§ Exercise aim: Every entry below must be reproduced exactly.

[Stored records]

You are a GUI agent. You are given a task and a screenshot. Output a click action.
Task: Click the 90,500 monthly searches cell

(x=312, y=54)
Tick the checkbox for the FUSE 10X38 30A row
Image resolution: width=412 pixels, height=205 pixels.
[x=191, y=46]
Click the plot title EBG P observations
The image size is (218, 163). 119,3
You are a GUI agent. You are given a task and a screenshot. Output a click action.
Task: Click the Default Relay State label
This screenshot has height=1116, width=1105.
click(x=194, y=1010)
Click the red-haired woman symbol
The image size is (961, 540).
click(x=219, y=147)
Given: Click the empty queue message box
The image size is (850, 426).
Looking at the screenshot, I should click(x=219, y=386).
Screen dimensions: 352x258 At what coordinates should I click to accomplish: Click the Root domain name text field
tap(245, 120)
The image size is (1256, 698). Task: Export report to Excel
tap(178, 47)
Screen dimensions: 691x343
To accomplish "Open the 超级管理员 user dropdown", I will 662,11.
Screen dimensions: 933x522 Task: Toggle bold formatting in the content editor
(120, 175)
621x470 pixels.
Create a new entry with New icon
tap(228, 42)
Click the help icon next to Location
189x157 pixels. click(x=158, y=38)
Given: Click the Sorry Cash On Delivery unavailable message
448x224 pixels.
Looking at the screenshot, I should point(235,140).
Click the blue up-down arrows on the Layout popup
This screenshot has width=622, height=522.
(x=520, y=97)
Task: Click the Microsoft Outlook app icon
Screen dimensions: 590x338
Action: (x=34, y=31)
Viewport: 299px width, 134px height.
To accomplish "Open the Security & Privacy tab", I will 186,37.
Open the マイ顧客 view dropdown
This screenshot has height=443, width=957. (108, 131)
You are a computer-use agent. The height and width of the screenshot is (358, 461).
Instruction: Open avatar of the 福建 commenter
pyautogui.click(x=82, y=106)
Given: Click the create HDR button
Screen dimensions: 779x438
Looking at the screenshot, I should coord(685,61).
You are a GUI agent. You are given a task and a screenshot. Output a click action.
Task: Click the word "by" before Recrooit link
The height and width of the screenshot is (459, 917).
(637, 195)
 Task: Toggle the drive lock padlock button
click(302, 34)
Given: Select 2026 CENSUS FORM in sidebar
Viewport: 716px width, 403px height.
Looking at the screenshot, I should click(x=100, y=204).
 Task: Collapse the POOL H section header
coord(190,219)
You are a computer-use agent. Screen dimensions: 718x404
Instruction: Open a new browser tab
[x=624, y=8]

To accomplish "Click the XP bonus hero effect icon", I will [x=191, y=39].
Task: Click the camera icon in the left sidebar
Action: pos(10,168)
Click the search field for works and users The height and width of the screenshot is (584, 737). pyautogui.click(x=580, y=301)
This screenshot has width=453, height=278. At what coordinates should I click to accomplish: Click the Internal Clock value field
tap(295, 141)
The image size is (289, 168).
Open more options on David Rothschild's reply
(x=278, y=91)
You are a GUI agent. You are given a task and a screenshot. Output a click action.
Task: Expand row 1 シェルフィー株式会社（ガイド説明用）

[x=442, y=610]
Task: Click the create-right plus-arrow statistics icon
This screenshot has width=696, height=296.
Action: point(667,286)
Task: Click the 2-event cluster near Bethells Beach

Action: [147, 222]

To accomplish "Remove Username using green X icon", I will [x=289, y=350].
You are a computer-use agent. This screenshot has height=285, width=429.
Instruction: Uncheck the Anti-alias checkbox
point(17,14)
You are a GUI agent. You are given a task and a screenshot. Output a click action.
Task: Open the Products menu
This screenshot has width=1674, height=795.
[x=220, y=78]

§ Exercise response:
You are a GUI agent. You are given a task and a screenshot. Output a click action.
Task: Click the 90,500 monthly searches cell

(x=312, y=54)
Tick the checkbox for the FUSE 10X38 30A row
Image resolution: width=412 pixels, height=205 pixels.
[x=191, y=46]
Click the plot title EBG P observations
The image size is (218, 163). 119,3
You are a GUI agent. You are given a task and a screenshot. Output a click action.
Task: Click the Default Relay State label
This screenshot has height=1116, width=1105.
click(x=194, y=1010)
Click the red-haired woman symbol
The image size is (961, 540).
click(x=219, y=147)
Given: Click the empty queue message box
The image size is (850, 426).
Looking at the screenshot, I should click(x=219, y=386).
Screen dimensions: 352x258 At what coordinates should I click to accomplish: Click the Root domain name text field
tap(245, 120)
The image size is (1256, 698). Task: Export report to Excel
tap(178, 47)
Screen dimensions: 691x343
To accomplish "Open the 超级管理员 user dropdown", I will 662,11.
Screen dimensions: 933x522 Task: Toggle bold formatting in the content editor
(120, 175)
621x470 pixels.
Create a new entry with New icon
tap(228, 42)
Click the help icon next to Location
189x157 pixels. click(x=158, y=38)
Given: Click the Sorry Cash On Delivery unavailable message
448x224 pixels.
Looking at the screenshot, I should point(235,140).
Click the blue up-down arrows on the Layout popup
This screenshot has width=622, height=522.
(x=520, y=97)
Task: Click the Microsoft Outlook app icon
Screen dimensions: 590x338
Action: (x=34, y=31)
Viewport: 299px width, 134px height.
To accomplish "Open the Security & Privacy tab", I will 186,37.
Open the マイ顧客 view dropdown
This screenshot has height=443, width=957. (108, 131)
You are a computer-use agent. The height and width of the screenshot is (358, 461).
Instruction: Open avatar of the 福建 commenter
pyautogui.click(x=82, y=106)
Given: Click the create HDR button
Screen dimensions: 779x438
Looking at the screenshot, I should coord(685,61).
You are a GUI agent. You are given a task and a screenshot. Output a click action.
Task: Click the word "by" before Recrooit link
The height and width of the screenshot is (459, 917).
(637, 195)
 Task: Toggle the drive lock padlock button
click(302, 34)
Given: Select 2026 CENSUS FORM in sidebar
Viewport: 716px width, 403px height.
Looking at the screenshot, I should click(x=100, y=204).
 Task: Collapse the POOL H section header
coord(190,219)
You are a computer-use agent. Screen dimensions: 718x404
Instruction: Open a new browser tab
[x=624, y=8]

To accomplish "Click the XP bonus hero effect icon", I will [x=191, y=39].
Task: Click the camera icon in the left sidebar
Action: pos(10,168)
Click the search field for works and users The height and width of the screenshot is (584, 737). pyautogui.click(x=580, y=301)
This screenshot has width=453, height=278. At what coordinates should I click to accomplish: Click the Internal Clock value field
tap(295, 141)
The image size is (289, 168).
Open more options on David Rothschild's reply
(x=278, y=91)
You are a GUI agent. You are given a task and a screenshot. Output a click action.
Task: Expand row 1 シェルフィー株式会社（ガイド説明用）

[x=442, y=610]
Task: Click the create-right plus-arrow statistics icon
This screenshot has width=696, height=296.
Action: point(667,286)
Task: Click the 2-event cluster near Bethells Beach

Action: [147, 222]

To accomplish "Remove Username using green X icon", I will [x=289, y=350].
You are a computer-use agent. This screenshot has height=285, width=429.
Instruction: Uncheck the Anti-alias checkbox
point(17,14)
You are a GUI agent. You are given a task and a screenshot. Output a click action.
Task: Open the Products menu
This screenshot has width=1674, height=795.
[x=220, y=78]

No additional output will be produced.